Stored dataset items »

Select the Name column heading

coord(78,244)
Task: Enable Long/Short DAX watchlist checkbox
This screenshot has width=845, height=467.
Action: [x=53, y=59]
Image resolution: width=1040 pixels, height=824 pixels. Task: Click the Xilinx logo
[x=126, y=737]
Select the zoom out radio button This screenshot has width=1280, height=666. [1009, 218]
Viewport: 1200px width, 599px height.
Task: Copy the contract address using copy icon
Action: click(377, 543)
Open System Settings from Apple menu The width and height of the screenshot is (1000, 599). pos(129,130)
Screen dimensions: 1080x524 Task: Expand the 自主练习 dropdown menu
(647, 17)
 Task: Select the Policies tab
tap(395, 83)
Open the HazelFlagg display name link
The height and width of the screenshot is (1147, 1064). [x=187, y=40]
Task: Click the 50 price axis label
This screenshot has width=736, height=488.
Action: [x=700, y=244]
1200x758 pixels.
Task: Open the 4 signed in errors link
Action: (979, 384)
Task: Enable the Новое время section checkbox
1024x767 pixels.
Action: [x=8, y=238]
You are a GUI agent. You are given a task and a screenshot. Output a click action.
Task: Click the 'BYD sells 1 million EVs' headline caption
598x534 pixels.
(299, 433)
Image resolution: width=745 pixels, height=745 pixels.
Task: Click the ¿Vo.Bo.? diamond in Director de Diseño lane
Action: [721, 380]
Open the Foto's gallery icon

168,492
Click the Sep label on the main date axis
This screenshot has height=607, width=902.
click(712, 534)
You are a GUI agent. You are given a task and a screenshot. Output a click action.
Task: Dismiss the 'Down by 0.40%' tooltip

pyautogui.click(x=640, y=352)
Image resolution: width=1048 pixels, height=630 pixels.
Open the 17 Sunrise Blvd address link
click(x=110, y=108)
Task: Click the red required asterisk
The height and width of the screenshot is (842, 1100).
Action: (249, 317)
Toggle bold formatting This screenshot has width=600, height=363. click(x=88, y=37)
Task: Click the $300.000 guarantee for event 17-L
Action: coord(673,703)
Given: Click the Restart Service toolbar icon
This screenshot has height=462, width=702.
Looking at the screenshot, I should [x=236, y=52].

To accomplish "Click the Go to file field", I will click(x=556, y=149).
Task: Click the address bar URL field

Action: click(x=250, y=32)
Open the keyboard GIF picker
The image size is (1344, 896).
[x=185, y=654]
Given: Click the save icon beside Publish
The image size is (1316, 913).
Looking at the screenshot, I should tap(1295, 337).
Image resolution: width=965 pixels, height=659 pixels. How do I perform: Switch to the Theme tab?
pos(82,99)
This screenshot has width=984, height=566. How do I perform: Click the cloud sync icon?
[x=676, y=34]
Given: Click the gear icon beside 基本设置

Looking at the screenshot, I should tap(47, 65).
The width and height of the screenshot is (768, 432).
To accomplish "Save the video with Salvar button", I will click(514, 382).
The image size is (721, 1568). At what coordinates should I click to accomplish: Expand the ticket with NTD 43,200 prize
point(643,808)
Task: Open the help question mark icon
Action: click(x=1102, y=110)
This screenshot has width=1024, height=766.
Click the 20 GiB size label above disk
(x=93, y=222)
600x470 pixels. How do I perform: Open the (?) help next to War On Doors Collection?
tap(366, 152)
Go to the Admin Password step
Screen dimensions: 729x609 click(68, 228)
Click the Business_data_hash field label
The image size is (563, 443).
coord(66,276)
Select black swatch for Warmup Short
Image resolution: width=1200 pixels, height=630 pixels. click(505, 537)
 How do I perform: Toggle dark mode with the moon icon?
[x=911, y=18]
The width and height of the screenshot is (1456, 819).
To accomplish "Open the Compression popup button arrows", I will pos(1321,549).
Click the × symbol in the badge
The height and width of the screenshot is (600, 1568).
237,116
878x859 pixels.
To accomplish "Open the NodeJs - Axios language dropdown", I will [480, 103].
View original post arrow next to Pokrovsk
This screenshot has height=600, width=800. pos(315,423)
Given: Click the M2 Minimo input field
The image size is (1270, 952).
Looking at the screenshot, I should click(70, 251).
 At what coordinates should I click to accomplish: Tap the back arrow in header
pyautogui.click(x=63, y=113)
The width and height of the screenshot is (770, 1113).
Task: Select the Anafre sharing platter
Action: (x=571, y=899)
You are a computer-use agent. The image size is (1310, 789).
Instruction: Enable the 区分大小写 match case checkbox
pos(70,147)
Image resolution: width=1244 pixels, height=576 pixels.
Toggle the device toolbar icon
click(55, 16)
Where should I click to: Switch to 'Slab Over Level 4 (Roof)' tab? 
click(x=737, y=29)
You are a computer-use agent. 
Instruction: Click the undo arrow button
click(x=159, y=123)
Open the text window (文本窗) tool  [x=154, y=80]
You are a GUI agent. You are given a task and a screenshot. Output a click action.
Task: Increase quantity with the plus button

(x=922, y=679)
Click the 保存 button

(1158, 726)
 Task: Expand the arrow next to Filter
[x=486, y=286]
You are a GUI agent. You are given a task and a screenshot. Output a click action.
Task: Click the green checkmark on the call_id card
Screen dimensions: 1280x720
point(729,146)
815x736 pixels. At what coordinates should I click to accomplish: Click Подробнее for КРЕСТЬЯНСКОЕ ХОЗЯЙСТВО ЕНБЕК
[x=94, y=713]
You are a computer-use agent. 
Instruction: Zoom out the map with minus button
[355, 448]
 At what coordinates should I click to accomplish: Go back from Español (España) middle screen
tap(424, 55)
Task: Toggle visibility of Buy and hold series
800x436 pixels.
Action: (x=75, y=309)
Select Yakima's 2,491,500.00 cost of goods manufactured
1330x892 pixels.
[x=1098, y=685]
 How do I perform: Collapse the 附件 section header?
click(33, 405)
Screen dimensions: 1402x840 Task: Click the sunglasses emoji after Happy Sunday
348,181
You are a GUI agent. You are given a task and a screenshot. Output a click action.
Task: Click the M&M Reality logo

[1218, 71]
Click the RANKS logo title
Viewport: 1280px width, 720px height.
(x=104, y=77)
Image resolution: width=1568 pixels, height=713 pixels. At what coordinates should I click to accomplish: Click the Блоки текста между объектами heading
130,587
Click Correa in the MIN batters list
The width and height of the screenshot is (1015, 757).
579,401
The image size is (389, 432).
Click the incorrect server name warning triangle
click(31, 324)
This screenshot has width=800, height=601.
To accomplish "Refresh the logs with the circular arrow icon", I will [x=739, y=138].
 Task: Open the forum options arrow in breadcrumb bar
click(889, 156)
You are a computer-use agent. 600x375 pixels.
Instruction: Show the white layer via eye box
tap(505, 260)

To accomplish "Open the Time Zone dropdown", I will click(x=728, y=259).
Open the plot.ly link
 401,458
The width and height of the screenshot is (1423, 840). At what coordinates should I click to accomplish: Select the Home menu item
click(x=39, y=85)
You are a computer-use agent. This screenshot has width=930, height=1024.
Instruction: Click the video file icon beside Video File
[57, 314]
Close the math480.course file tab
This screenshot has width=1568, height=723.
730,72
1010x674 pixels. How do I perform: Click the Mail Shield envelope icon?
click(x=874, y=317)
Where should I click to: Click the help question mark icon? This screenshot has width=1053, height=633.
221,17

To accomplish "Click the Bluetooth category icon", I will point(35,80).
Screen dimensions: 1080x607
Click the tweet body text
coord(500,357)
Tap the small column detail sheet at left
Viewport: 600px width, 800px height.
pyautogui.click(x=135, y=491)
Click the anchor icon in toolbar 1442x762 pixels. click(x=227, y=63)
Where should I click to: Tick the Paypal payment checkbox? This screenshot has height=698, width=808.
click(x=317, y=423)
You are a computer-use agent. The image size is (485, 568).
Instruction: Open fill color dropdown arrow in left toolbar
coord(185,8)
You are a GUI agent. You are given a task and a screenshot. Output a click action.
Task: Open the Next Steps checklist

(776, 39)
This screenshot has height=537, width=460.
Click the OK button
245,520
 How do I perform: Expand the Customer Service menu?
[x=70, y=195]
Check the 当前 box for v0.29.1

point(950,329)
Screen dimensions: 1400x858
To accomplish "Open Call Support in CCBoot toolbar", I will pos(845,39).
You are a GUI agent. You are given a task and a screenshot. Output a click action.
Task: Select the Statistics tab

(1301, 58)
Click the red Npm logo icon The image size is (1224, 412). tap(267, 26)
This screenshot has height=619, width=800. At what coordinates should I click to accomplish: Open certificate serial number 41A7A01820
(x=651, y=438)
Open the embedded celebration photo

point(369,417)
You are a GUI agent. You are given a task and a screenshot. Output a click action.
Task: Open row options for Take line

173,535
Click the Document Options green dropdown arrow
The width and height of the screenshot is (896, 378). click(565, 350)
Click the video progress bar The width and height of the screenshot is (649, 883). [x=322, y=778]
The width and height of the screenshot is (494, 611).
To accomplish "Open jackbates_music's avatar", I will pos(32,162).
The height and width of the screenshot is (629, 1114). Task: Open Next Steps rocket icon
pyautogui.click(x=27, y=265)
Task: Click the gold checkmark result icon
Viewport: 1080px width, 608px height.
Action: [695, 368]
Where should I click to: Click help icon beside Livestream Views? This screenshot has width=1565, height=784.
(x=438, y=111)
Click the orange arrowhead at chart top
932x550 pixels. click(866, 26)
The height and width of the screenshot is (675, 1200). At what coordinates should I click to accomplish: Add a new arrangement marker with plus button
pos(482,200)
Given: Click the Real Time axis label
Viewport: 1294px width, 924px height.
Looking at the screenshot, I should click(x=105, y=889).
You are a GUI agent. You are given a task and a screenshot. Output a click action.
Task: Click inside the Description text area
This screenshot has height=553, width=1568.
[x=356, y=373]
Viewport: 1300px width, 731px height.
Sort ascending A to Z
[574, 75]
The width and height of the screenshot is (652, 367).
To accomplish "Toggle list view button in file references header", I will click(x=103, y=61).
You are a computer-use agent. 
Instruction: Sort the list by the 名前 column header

WHAT YOU SHOULD DO »
Every line that holds the word "axis" should be copied from the records above.

WRITTEN SOLUTION »
Task: Click the 50 price axis label
Click the Sep label on the main date axis
Given: Click the Real Time axis label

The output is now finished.